It just never ceases amaze me, how some folks settled in an isolated location, when there were prime property to be had. A case example was Frank Eben Horne. When Horne came to California he settled in the Marysville region. By the late 1860s, he relocated to the Smoke Creek Desert, Nevada. In 1870, Horne became one of the first settlers of the Madeline Plains. He kept his Smoke Creek for summer pasture. Horne retired from his ranch in 1905 and turned it over to his sons. Actually, his son Will took over the home place, Arthur took Smoke Creek, and Frank, so the story got an education and moved on.
Will was quite the promoter. In 1914, he came of with a Russian Colony scheme. About three dozen Russian families arrived on the plains. After all, it was noted, if these Russians could make a living at farming in Siberia, than they could be really prosperous on the Madeline Plains. It did not work at well. Noted Madeline Plains historian, Don Garate, wrote the Russians were a lazy bunch.

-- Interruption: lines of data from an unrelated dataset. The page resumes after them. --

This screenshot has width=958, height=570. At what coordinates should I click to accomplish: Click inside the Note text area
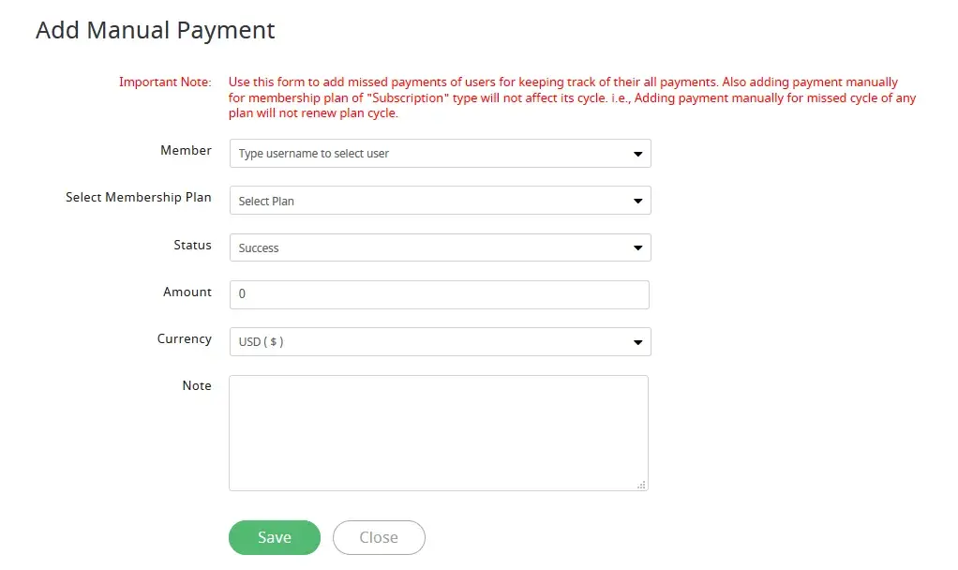(x=438, y=432)
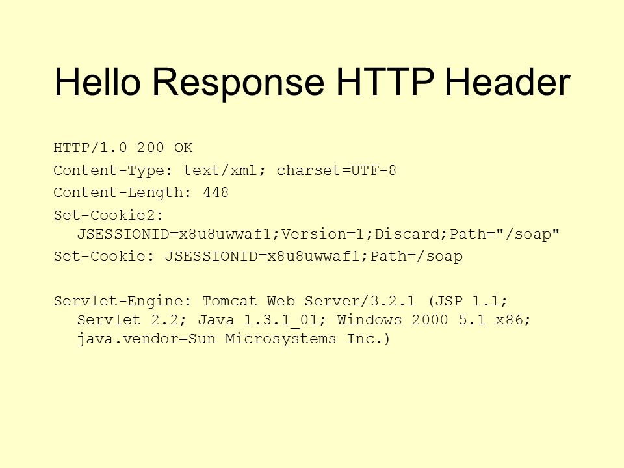This screenshot has height=468, width=624.
Task: Click the Set-Cookie: JSESSIONID line
Action: (x=258, y=256)
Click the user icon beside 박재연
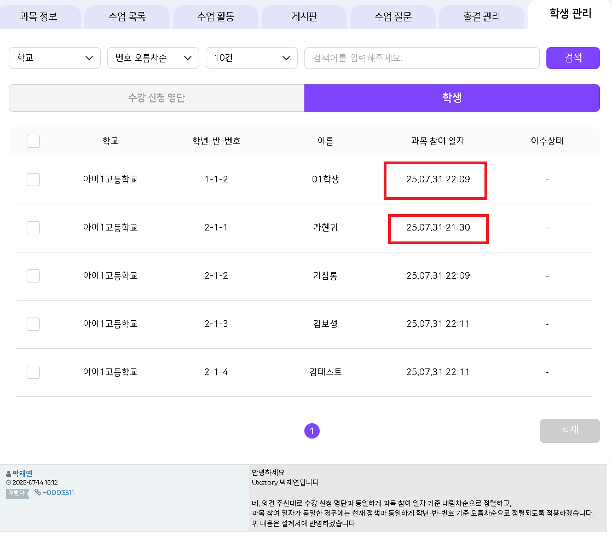Image resolution: width=612 pixels, height=536 pixels. coord(8,474)
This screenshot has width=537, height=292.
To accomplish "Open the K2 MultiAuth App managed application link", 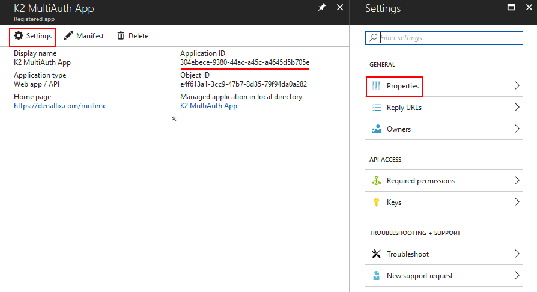I will [208, 106].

One of the Horne’s family enterprises was the development of the Buckhorn Reservoir. In the annals of Madeline Plains history it was home to many irrigation/reclamation schemes. On March 28, 1917, Frank L. Horne, William R. Horne, and Arthur T. Horne, along with Raglan Tuttle and Grant M. Lorraine, formed the Horne Development Company–a promotion of a reclamation project. Things did not go as planned and on April 27, 1927, the Farmers & Merchants National Bank of Reno, Nevada, foreclosed on the Horne Development Company for $38,791.11 and became the owners of the Horne Ranch.

In the 1990s, the Horne Ranch had a new lease on life when it was incorporated in R.C. Robert’s Spanish Springs development. This and other properties were made available to guests, whether their interest was equestrian pursuits, hunting, etc.